I was put into a police van and was detained under section 136 of the Mental Health Act which is basically an act to take someone who is mentally ill to an urgent safe place to avoid harm to themselves. I was shoved in the back of the van with cuffs on, my dad then arrived with my brother and was trying to see me. I heard his voice and was screaming, I just wanted to see him and to get those bloody cuffs off my wrists!
I somehow managed to persuade them to get them off my wrists so I could get out the van for some air and a fag. Of course, my only intention was to dart back down the tunnel to the water. I got about half way before I was rugby tackled to the floor by two police officers. Now I’m only 5’6″ and a size 8… but two officers had to tackle me. I was adamant that I was ending my life. A crowd of people had started to gather by this point, there must have been at least 5o of ’em.
I got shoved straight in the back of the van and was taken to Cosham where I got transferred to two Medisec workers. I didn’t want to be alone with two men for obvious reasons. I was so distressed I could barely breathe. I got taken up to Antelope House in Southampton which is a psychiatric unit. I was allowed to have a female in the room with me which was fantastic considering my state.
One of the Medisec workers let me have half of his Twix, bless him. They were all so very supportive, I was however put into a white-walled cell. I can understand why people in places like that get worse.
You feel like an animal in a cage, for something you can’t help. You feel like you’re part of a freak show.
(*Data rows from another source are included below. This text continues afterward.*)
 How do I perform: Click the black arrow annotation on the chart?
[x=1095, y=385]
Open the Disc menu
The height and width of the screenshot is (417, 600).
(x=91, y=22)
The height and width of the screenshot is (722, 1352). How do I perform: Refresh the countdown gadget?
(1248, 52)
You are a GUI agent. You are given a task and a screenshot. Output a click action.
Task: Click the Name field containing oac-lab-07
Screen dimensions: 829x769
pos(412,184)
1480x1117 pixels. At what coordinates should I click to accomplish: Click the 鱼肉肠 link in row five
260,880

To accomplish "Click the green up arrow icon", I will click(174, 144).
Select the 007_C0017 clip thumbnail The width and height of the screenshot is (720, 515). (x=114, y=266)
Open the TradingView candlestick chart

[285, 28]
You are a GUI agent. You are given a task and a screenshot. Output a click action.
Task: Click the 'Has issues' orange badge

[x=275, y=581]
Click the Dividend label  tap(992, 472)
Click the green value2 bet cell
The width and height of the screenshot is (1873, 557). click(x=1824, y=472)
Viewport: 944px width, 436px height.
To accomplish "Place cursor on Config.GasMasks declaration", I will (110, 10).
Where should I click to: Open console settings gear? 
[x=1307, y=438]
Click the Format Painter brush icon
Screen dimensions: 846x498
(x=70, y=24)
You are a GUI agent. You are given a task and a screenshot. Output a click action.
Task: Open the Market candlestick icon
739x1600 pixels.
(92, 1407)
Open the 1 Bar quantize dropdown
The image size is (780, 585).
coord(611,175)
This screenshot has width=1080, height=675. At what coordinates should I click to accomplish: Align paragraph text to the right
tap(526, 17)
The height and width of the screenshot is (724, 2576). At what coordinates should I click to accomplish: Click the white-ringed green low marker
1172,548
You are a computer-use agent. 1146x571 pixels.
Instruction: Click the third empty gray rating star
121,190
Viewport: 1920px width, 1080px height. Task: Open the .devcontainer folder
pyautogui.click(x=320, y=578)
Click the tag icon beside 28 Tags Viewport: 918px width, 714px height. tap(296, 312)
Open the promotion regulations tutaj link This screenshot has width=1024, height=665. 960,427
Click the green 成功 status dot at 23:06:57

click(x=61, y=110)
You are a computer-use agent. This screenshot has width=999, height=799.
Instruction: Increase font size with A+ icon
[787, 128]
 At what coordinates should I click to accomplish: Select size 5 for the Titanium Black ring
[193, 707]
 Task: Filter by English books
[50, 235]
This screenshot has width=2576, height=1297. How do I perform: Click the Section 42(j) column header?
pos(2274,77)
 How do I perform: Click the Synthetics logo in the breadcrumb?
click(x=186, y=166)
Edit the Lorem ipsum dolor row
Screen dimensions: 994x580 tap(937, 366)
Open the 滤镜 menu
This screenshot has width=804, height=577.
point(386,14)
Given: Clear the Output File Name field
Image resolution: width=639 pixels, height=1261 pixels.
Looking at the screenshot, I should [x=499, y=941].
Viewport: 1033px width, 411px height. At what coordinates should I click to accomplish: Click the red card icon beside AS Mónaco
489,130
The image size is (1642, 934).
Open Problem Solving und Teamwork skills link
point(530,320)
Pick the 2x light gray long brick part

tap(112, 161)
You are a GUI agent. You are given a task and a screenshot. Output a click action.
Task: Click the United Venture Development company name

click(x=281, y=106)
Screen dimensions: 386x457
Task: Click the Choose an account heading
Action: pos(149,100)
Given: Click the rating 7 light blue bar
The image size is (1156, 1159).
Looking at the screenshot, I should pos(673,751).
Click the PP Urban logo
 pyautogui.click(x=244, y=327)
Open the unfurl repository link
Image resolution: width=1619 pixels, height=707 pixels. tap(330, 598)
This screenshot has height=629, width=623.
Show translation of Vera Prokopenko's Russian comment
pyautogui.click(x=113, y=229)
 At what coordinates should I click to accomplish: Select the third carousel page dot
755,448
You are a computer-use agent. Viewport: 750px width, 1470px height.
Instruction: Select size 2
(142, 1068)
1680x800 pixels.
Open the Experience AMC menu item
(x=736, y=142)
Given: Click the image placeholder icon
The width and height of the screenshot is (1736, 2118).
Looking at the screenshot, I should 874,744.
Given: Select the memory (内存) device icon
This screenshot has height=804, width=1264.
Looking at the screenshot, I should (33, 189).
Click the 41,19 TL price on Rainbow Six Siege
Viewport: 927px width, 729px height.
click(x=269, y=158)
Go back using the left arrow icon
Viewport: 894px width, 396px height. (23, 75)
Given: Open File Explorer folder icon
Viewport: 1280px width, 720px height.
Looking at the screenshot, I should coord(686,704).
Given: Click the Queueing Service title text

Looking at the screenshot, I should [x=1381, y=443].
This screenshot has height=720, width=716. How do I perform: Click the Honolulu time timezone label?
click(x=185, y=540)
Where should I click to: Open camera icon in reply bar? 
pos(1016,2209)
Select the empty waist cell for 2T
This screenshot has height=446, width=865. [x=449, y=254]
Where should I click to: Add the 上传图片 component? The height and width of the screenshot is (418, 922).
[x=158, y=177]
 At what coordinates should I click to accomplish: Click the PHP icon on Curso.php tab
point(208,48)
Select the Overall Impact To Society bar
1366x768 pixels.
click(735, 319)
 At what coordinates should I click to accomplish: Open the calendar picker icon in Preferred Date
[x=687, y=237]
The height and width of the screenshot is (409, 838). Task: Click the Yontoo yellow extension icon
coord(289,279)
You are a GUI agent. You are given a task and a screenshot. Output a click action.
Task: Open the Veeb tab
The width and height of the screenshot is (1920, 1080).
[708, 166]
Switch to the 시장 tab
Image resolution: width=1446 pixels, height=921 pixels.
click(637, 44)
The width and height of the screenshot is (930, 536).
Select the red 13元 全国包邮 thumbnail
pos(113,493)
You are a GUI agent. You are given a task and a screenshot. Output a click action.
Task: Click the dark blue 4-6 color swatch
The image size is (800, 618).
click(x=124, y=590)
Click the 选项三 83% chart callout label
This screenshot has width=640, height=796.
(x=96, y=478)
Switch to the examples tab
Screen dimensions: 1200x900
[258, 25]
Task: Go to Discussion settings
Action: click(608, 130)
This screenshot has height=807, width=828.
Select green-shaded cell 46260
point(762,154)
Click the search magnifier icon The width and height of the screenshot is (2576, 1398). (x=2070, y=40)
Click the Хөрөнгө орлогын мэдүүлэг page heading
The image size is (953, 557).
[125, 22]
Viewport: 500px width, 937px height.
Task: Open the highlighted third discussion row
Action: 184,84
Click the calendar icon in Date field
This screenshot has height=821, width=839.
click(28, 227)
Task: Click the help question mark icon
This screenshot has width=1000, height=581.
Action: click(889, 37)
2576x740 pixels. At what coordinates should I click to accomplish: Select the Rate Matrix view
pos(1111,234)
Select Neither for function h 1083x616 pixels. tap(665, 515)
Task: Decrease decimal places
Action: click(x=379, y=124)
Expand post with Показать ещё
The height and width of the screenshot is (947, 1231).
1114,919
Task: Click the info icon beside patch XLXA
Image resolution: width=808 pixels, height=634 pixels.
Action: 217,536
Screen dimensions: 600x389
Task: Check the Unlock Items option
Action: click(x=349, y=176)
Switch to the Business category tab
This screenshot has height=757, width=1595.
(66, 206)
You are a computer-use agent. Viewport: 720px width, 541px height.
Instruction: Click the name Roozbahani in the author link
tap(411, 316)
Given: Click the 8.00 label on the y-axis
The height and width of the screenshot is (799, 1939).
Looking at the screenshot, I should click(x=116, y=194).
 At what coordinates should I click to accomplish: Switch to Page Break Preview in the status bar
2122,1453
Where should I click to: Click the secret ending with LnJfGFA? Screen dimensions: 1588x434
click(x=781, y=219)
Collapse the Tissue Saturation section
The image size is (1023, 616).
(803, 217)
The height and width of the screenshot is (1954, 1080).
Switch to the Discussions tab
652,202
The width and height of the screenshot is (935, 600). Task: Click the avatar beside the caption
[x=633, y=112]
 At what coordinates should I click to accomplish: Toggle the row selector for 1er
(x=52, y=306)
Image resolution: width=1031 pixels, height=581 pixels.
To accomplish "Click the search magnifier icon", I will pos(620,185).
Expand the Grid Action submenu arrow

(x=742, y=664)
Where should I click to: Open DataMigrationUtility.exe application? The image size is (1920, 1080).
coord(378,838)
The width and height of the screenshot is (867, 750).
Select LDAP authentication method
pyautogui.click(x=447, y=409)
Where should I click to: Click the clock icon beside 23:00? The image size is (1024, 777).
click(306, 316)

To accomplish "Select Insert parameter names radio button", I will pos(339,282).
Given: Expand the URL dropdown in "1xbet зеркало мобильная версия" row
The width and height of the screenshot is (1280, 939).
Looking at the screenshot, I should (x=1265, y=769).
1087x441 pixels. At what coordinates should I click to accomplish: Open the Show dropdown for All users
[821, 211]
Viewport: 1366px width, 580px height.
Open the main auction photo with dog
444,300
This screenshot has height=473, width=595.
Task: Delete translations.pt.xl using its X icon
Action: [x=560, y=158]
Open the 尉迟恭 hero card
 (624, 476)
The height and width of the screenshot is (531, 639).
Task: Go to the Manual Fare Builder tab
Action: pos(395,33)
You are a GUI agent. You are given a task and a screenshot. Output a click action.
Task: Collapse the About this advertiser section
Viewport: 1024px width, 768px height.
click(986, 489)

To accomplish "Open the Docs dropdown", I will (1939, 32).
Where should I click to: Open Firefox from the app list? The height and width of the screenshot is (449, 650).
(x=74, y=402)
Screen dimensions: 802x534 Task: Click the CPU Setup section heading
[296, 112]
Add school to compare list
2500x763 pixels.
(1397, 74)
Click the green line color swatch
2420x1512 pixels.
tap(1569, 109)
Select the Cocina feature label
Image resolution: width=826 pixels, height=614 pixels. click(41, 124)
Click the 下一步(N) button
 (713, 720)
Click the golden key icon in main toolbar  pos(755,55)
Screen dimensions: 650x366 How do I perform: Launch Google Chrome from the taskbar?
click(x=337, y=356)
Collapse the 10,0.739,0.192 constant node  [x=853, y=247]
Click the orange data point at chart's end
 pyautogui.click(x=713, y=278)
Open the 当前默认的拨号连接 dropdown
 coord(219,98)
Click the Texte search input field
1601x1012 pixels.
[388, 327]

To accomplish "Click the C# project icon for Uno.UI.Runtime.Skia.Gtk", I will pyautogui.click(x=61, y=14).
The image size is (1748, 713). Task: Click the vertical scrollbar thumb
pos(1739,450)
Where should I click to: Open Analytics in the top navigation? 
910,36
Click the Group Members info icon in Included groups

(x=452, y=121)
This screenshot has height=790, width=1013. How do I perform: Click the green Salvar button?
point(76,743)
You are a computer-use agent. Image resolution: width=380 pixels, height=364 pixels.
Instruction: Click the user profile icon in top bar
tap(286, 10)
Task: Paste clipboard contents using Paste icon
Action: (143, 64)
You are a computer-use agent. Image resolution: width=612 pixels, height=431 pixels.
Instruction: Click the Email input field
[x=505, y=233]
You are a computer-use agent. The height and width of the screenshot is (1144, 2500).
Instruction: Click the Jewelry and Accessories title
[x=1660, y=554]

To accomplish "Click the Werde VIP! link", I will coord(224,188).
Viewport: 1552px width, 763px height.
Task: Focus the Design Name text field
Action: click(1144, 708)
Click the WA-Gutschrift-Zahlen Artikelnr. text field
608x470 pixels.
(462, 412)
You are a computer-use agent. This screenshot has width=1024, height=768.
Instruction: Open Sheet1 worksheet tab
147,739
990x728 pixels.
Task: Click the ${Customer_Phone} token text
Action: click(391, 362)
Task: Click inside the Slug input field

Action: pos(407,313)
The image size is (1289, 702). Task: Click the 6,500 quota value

I got discharged god knows how long later after a 2 hour evaluation from a psychiatrist and welfare officer.
It doesn’t stop there though! My best friend Brad and I had gone out to Tiger. We had a brilliant night, but I started getting the crawling under my skin feeling… We had got a taxi round from Portsmouth back to Gosport. We were almost back when Brad remembered he needed to get some money out to pay the driver. I saw this as a green card. I jumped out the taxi and started running straight towards an oncoming car. Brad saw me darting towards it and dragged me out of the road.
I was in such a state that I started attacking him, my own bestfriend. I was biting him, slapping him and kicking him to let me go. This time, I got arrested for drunken disorderly. When I arrived at the police station, they had no record of the medication I needed to take, no record of my mental health, absolutely nothing.
That was back in Mayyyyyy (I think..?) and since then I’ve had no urges to do something silly again. I’ve almost finished my therapy group which has helped me a lot.
I’ve also landed myself a job working with people who also have mental illnesses and I’m training currently!
If you’re in a desperate situation…
Don’t let yourself suffer in silence.
If Kiwi can cope, so can you.
My bestfriend wrote a song draft about what happened that night… here’s a taster…
“You look both ways before crossing a one way street, you’ve lost faith in humanity. I am the only one you confide in.
Drinking was the gateway to it all. I saw you rise, then I watched you fall. You questioned your existence, multiple times you attempted to give up.
Those headlights were not meant for you, pushing you back was all I could do.”